• U.S.

Foreign News: Pfui!

2 minute read
TIME

American popular music, from groaner’s moan to Dixieland jazz, is a highly exportable commodity. So the State Department has learned from its new international disc jockey, Martin Block, whose weekly half-hour of music and informal chatter has become the Voice of America’s most popular program. Even behind the Iron Curtain, where Communists are furiously attacking “decadent American music,” thousands of recalcitrant Slavs continue to carry a torch for Dinah Shore or Gene Autry, Benny Goodman or Lena Home. Last week the Czech government skirmished with some of these incorrigibles and came off badly scorched.

The little basement theater in Prague was packed and jammed with Czech bobby-soxers, lured there by the Ministry of Information in hopes of hearing a two-hour program of Bing Crosby records.

“Now first let us consider this Bing Crosby,” the ministry’s announcer began. “He is a typical example of a man who sacrifices his art to get money. He sings in a way so sentimentally sweet it makes you sick.”

> [Information given]:
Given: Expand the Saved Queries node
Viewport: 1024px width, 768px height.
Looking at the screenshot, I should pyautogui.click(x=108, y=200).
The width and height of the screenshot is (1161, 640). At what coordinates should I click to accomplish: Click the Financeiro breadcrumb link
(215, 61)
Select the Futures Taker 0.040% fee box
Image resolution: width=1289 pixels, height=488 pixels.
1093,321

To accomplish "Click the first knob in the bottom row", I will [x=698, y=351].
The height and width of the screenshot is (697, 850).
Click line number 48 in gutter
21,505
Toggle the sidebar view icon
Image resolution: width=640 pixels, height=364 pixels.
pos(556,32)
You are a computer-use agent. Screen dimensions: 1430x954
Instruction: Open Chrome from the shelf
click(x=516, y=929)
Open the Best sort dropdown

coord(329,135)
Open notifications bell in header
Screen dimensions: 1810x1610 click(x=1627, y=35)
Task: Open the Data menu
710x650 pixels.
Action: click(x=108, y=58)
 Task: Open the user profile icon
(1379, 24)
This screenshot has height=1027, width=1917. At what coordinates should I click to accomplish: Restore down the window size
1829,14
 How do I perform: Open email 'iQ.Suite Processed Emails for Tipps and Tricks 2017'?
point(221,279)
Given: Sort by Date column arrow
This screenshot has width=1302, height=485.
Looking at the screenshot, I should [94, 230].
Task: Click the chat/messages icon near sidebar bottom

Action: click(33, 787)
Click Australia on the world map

> [What to work on]:
Please continue the TIME piece on the Prague Bing Crosby program, starting after the announcer's line "He sings in a way so sentimentally sweet it makes you sick."

> [Expected answer]:
The announcer’s voice was drowned out by whistles and boos.

“Frank Sinatra is much better,” he went on hesitantly, “but the Americans wouldn’t give him a chance.”

This the music lovers ignored.

“Politically, Crosby stands for nothing that could be identified with the principles of Jefferson or Lincoln.”

Chorused the audience: “Pfui!”

In the U.S., Sinatra rushed to Bing’s defense. “Anybody who says Bing’s singing makes them sick,” he snorted, “has got politics in the ear!”

Crosby himself harbored no ill feelings. Said he: “I’ll be glad to play Loew’s Prague any time . . . Where can I get a flak suit?”